■ INSTRUCTIONS TO FOLLOW
Put every line of the listing below into a JSON list of strings, one string per line, leaving out blank lines.

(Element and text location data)
────

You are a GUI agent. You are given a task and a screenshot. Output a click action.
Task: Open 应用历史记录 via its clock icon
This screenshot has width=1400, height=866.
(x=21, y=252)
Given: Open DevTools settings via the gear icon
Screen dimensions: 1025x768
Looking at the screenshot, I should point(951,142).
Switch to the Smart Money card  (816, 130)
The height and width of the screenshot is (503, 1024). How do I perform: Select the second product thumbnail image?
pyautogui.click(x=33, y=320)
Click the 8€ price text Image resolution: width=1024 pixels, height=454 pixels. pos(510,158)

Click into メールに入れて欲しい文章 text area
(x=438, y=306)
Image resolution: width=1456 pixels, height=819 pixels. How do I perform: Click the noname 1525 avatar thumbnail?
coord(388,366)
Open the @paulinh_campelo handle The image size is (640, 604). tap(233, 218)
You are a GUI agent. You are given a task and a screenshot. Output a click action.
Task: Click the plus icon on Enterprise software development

────

■ WRITTEN ANSWER
[
  "You are a GUI agent. You are given a task and a screenshot. Output a click action.",
  "Task: Open 应用历史记录 via its clock icon",
  "This screenshot has width=1400, height=866.",
  "(x=21, y=252)",
  "Given: Open DevTools settings via the gear icon",
  "Screen dimensions: 1025x768",
  "Looking at the screenshot, I should point(951,142).",
  "Switch to the Smart Money card  (816, 130)",
  "The height and width of the screenshot is (503, 1024). How do I perform: Select the second product thumbnail image?",
  "pyautogui.click(x=33, y=320)",
  "Click the 8€ price text Image resolution: width=1024 pixels, height=454 pixels. pos(510,158)",
  "Click into メールに入れて欲しい文章 text area",
  "(x=438, y=306)",
  "Image resolution: width=1456 pixels, height=819 pixels. How do I perform: Click the noname 1525 avatar thumbnail?",
  "coord(388,366)",
  "Open the @paulinh_campelo handle The image size is (640, 604). tap(233, 218)",
  "You are a GUI agent. You are given a task and a screenshot. Output a click action.",
  "Task: Click the plus icon on Enterprise software development"
]